Palmitoylation Transduces the Regulation of Epidermal Growth Factor to Organic Anion Transporter 3.

作者信息

Yu Zhou, Zhang Jinghui, Feng Jiaxu, You Guofeng

机构信息

Department of Pharmaceutics, Rutgers, The State University of New Jersey, Piscataway, NJ 08854, USA.

出版信息

Pharmaceutics. 2025 Jun 25;17(7):825. doi: 10.3390/pharmaceutics17070825.

DOI:10.3390/pharmaceutics17070825
PMID:40733034
原文链接:https://pmc.ncbi.nlm.nih.gov/articles/PMC12300882/
Abstract

Organic anion transporter 3 (OAT3) in the kidney proximal tubule cells plays a critical role in renal clearance of numerous endogenous metabolites and exogenous drugs and toxins. In this study, we discovered that epidermal growth factor (EGF) regulates the expression and activity of OAT3 through palmitoylation, a novel mechanism that has never been described in the OAT field. Our results showed that treatment of OAT3-expressing cells with EGF led to a ~40% increase in OAT3 expression and OAT3-mediated transport of estrone sulfate, a prototypical substrate for OAT3. EGF-stimulated OAT3 transport activity was abrogated by H-89, a protein kinase A (PKA) inhibitor, indicating that an EGF-PKA signaling pathway is involved in the regulation of OAT3. We also showed that treatment of OAT3-expressing cells with EGF resulted in an enhancement of OAT3 palmitoylation, a novel type of post-translational modification for OATs, and such an enhancement was blocked by H-89, suggesting that the EGF-PKA signaling pathway participated in the modulation of OAT3 palmitoylation.
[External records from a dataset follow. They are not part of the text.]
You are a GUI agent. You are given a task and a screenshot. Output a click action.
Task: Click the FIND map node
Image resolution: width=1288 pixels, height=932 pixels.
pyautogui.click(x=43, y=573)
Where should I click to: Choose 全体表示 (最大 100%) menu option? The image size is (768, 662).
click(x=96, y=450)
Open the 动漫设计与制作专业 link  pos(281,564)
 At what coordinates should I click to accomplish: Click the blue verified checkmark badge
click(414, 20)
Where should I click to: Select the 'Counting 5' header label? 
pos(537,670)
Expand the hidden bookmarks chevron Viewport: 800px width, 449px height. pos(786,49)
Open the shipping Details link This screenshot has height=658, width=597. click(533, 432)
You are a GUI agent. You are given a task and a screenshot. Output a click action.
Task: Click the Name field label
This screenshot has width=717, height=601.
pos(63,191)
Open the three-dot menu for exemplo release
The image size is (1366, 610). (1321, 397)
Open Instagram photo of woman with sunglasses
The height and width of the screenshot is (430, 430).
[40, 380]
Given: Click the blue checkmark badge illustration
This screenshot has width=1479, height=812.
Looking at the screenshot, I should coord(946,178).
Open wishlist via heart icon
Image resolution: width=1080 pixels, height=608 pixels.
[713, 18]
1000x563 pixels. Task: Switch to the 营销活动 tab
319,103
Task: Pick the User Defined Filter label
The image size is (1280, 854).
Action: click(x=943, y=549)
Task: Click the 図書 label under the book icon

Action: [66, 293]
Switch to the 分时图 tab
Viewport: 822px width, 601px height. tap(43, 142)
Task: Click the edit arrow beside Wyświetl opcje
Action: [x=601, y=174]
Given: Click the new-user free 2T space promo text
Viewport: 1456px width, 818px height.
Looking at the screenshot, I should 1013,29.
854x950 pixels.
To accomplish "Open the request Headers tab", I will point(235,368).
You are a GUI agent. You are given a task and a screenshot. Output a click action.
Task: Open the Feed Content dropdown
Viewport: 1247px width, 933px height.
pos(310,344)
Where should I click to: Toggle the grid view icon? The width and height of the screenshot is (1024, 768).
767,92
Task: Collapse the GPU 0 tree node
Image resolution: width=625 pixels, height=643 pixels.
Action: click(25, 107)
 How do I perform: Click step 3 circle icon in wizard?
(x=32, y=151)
Palmitoylation was catalyzed by a group of palmitoyltransfereases, and we showed that OAT3 palmitoylation and expression were inhibited by 2-BP, a general inhibitor for palmitoyltransfereases. We also explored the relationship among EGF/PKA signaling, OAT palmitoylation, and OAT transport activity. We treated OAT3-expressing cells with EGF or Bt2-cAMP, a PKA activator, in the presence and absence of 2-BP, followed by the measurement of OAT3-mediated transport of estrone sulfate. We showed that both EGF- and Bt2-cAMP-stimulated OAT3 transport activity were abolished by 2-BP, suggesting that palmitoylation mediates the regulation of EGF/PKA on OAT3. Finally, we showed that osimertinib, an anti-cancer drug/EGFR inhibitor, blocked EGF-stimulated OAT3 transport activity. In summary, we provided the first evidence that palmitoylation transduces the EGF/PKA signaling pathway to the modulation of OAT3 expression and function. Our study also provided an important implication that during comorbidity therapies, EGFR inhibitor drugs could potentially decrease the transport activity of renal OAT3, which would subsequently alter the therapeutic efficacy and toxicity of many co-medications that are OAT3 substrates.

摘要

肾脏近端小管细胞中的有机阴离子转运体3(OAT3)在众多内源性代谢产物、外源性药物及毒素的肾脏清除过程中发挥着关键作用。在本研究中,我们发现表皮生长因子(EGF)通过棕榈酰化作用调节OAT3的表达及活性,这是一种在OAT领域从未被描述过的新机制。我们的结果表明,用EGF处理表达OAT3的细胞会导致OAT3表达增加约40%,且OAT3介导的硫酸雌酮转运增加,硫酸雌酮是OAT3的典型底物。蛋白激酶A(PKA)抑制剂H - 89消除了EGF刺激的OAT3转运活性,表明EGF - PKA信号通路参与了OAT3的调节。我们还表明,用EGF处理表达OAT3的细胞会导致OAT3棕榈酰化增强,这是OATs一种新型的翻译后修饰,且这种增强被H - 89阻断,提示EGF - PKA信号通路参与了OAT3棕榈酰化的调节。棕榈酰化由一组棕榈酰转移酶催化,我们发现棕榈酰转移酶的通用抑制剂2 - BP可抑制OAT3棕榈酰化和表达。我们还探究了EGF/PKA信号、OAT棕榈酰化和OAT转运活性之间的关系。我们在有或没有2 - BP存在的情况下,用EGF或PKA激活剂Bt2 - cAMP处理表达OAT3的细胞,随后测定OAT3介导的硫酸雌酮转运。我们发现2 - BP消除了EGF和Bt2 - cAMP刺激的OAT3转运活性,提示棕榈酰化介导了EGF/PKA对OAT3的调节。最后,我们发现抗癌药物/EGFR抑制剂奥希替尼可阻断EGF刺激的OAT3转运活性。总之,我们首次提供证据表明棕榈酰化将EGF/PKA信号通路传导至对OAT3表达和功能的调节。我们的研究还提供了一个重要启示,即在合并症治疗期间,EGFR抑制剂药物可能会降低肾脏OAT3的转运活性,这随后会改变许多作为OAT3底物的联合用药的治疗效果和毒性。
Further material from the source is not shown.